What to do => For the entries below, state how many lines include the string "from", and write nothing besides that number.

Exercise data =>
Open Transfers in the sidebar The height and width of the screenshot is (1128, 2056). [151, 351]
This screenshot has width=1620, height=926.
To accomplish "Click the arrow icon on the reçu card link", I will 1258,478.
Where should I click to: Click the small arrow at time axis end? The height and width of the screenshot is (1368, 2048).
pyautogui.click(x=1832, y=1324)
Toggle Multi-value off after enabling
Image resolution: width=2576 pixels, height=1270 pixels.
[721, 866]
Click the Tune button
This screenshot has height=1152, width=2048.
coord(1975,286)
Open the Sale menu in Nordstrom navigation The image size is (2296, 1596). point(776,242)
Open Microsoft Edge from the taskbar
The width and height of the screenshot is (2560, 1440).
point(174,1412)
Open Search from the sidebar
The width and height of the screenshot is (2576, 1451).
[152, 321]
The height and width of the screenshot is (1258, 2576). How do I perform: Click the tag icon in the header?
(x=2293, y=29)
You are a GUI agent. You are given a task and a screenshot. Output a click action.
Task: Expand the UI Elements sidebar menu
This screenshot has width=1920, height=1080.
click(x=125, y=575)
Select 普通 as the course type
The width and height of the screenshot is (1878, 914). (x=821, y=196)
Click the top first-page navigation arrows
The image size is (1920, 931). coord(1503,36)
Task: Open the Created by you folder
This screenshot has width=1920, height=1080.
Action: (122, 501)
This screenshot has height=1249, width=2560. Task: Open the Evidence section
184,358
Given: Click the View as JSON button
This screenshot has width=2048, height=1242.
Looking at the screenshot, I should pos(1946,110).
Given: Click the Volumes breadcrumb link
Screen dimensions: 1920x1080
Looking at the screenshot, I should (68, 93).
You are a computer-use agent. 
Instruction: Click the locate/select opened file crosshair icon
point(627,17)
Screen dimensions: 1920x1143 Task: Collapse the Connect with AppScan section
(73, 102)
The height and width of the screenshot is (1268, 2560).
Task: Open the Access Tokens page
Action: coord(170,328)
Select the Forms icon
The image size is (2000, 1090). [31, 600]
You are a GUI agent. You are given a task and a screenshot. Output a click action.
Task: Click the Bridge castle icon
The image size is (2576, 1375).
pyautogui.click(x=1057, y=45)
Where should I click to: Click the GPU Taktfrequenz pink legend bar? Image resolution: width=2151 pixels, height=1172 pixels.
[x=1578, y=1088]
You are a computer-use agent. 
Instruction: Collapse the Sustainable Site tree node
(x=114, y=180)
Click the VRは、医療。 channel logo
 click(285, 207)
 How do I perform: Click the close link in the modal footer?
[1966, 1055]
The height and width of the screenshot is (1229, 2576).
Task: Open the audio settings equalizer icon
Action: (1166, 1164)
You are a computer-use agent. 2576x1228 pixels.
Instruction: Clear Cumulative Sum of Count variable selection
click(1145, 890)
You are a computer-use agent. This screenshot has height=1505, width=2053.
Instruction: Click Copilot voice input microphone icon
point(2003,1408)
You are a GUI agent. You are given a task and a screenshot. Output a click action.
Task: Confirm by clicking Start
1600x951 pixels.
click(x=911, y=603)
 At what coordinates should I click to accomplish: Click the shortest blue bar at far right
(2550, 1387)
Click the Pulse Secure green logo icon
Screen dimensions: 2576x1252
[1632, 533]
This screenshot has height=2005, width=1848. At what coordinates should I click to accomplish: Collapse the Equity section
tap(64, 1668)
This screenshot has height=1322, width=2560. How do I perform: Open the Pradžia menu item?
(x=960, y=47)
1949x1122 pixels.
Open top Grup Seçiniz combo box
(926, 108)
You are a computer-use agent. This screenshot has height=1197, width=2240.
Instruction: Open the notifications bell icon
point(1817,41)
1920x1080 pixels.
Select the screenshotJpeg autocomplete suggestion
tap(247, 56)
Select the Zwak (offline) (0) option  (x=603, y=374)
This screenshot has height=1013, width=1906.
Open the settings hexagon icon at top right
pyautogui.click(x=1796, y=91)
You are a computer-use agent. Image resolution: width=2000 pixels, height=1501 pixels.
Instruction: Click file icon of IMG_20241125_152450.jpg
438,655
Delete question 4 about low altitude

Solution to this exercise => 2